I’m sitting in my living room on a quiet Saturday morning. As often happens on days like today, I am grateful for the many blessings in my life – for my relationship with God, which has sustained me all these years. I’m so thankful for my husband, who is a Godly man, adores me, cares for me in every way. I’m blessed with my children, and now grand children. I’m thankful for my family, and spending time with them.
When I was aged 17-30, I was broke. At times I was on the poverty line – other times, below. I’m so grateful my parents would help when things got desperate! I lived in Florida as a single mom, working a minimum of 2 jobs, and I never had a car with air conditioning. My old Datsun got me from Utah to Florida and back – I literally drove that car until it fell apart. The last straw was sitting in the median and my entire exhaust system falling off.
I lived in a 800 square foot apartment, making $1000 a month. I made the best of it, though going to do my laundry at the laundry mat was a trial. I did like that I could get it all done at once. I just had to keep my three year old occupied.

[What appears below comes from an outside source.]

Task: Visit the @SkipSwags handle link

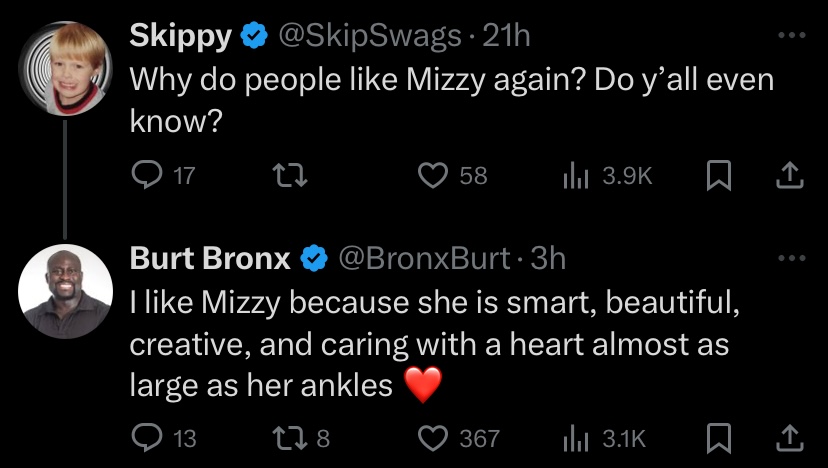Action: click(x=370, y=37)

When I married and moved to Washington in 1990, I thought I’d be better off financially – after all, he was a police officer, making $80k a year. I was in for a rude awakening – due to a gambling addiction, he had nothing to show for his wages. So we struggled financially. He was fired for insubordination in 1993, and things quickly went downhill.
We moved to Illinois, where he worked at his fathers business, getting paid under the table. I didn’t see the money. When he left for his girlfriends house for good, I knew I had to do something different. In 1995 I was working full time, going to school – and pregnant with my third child. No child support would come forth for almost 2 decades, and then it was court ordered, and trickled in irregularly.
Throughout it all, I was geographically distant from my family during the college years. My church was my family, and I did my best to raise the kids on a paupers income. They learned the value of money, of saving, budgeting, tithing. They definitely learned the difference between needs and wants.
Those years of college where the toughest yet. I had a baby, a 4 year old, and a sick 10 year old – a child with a chronic illness that was in and out of the hospital frequently. I lived in a series of dives, drove a series of clunker cars that fell apart one by one, and learned to stretch my money with coupons.
With the help of my parents and my church, I graduated from nursing school in 1997. Things began to improve.
When I moved back to Florida in 2000, seeing the laundry mat brought me to tears. I was – and am – so grateful for a washer and dryer! When I go past the tiny apartment I lived in, I’m reminded how far I’ve come. Riding in an air conditioned car, I remember the years of tossing my hair up and going to work in a tank top and shorts, just to clean up and get dressed when I got there.
I don’t take any of it for granted.
My kids grew up on hand-me-downs and good will finds. They had limited toys, but unlimited love. They ate meals out of boxes with the word Helper on them, and ate a lot of potatoes. They waited for movies to come out on VHS. They played outside with cheap water toys, and spent time at the beach with a dollar store bucket and shovel.
Despite this, or maybe because of it, they are good people. They are all adults now, and they all are servants – they look for opportunities to help others. They have sympathetic hearts. They are grateful for what they have – none of them are materialistic.
It was tough in the broke years, but it makes me count my blessings every single day.
God was faithful to my little family, and the heritage of that faithfulness is continuing on to the next generation.
I say a pray of thankfulness today, and every day.